Après la municipalité de Bonn, c’était au tour de celle de Munster, d’être l’objet de vexations. Elle avait complimenté Ketteler, évêque de Mayence, à l’occasion de son jubilé ; le président supérieur estima qu’en raison de l’attitude politique de Ketteler, chacun des signataires de cette adresse de félicitations méritait une amende. Nouvelle amende, ensuite, contre Ketteler, à cause de la lettre qu’il avait écrite au président supérieur pour lui reprocher sa mesure contre la municipalité : et le bruit ainsi fait par le président supérieur apprit à l’Allemagne tout entière qu’à Munster on admirait Ketteler.

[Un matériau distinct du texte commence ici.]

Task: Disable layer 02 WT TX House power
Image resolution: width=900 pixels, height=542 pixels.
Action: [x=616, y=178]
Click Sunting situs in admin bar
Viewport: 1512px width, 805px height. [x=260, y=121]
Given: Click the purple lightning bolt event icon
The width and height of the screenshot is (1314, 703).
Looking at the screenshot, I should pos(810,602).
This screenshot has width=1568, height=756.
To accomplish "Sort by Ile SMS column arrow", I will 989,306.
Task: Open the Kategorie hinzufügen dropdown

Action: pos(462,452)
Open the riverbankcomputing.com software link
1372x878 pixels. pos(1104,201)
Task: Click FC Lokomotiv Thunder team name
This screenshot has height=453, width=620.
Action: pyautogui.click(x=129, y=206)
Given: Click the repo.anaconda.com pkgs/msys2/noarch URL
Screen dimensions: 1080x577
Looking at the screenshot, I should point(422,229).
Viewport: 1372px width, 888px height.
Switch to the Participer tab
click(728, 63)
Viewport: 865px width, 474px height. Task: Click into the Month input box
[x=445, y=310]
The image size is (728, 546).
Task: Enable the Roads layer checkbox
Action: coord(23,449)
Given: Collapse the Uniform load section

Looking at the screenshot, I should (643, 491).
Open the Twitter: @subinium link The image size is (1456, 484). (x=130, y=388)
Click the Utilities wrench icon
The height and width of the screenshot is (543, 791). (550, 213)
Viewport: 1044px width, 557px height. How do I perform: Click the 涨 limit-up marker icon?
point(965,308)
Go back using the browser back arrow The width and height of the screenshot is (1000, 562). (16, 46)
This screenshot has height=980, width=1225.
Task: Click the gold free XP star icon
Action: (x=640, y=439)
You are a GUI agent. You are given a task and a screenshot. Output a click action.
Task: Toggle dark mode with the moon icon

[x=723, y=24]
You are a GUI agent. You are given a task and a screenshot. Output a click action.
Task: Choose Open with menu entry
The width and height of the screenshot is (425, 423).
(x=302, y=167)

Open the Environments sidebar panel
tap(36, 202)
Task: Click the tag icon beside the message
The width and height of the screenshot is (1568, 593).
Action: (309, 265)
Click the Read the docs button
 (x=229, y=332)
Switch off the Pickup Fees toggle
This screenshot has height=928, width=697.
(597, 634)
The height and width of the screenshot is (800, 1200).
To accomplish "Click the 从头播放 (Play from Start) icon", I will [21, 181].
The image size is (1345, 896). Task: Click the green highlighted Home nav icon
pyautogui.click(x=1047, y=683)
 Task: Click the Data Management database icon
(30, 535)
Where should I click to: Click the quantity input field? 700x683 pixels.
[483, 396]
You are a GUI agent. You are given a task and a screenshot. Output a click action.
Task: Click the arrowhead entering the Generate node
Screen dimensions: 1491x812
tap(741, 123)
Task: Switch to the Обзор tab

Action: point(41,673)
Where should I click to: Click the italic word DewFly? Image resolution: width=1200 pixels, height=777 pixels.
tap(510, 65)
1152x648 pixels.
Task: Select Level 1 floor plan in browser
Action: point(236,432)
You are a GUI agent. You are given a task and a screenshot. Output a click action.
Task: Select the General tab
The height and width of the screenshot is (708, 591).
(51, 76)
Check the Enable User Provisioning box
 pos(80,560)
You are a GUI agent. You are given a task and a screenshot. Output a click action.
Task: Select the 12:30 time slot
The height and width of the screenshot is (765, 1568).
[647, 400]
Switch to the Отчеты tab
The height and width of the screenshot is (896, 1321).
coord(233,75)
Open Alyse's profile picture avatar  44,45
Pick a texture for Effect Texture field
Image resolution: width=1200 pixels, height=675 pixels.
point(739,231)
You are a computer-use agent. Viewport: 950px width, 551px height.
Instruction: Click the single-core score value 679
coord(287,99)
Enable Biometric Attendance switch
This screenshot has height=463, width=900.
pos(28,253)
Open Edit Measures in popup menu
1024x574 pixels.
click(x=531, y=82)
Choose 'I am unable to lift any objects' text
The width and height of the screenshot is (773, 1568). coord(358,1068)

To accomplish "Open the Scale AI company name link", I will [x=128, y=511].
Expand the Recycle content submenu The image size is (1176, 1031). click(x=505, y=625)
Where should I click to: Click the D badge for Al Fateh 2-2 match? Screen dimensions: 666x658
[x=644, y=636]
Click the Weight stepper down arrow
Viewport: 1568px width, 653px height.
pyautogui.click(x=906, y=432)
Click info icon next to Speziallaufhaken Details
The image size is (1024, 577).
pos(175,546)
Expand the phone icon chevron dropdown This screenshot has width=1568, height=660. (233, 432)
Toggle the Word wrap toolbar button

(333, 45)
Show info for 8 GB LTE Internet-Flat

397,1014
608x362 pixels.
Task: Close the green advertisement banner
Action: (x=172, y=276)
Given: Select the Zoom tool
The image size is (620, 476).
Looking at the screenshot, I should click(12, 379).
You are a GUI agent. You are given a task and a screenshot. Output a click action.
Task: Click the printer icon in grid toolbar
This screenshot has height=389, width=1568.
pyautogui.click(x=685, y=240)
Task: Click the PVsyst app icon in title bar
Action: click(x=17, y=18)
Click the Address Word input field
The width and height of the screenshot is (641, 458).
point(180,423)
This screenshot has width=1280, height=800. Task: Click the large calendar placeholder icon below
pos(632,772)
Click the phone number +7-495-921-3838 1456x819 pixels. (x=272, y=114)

L’ostracisme qui s’exerçait à Bonn, les amendes qui pleuvaient à Munster avertissaient les bourgmestres des petites bourgades qu’ils eussent à comprendre la gravité de leurs devoirs, c’est-à-dire à gêner les pèlerinages, à tracasser les processions, à se mettre aux trousses des vicaires délinquans, à obséder les préfectures de leurs rapports et les parquets de leurs procès-verbaux.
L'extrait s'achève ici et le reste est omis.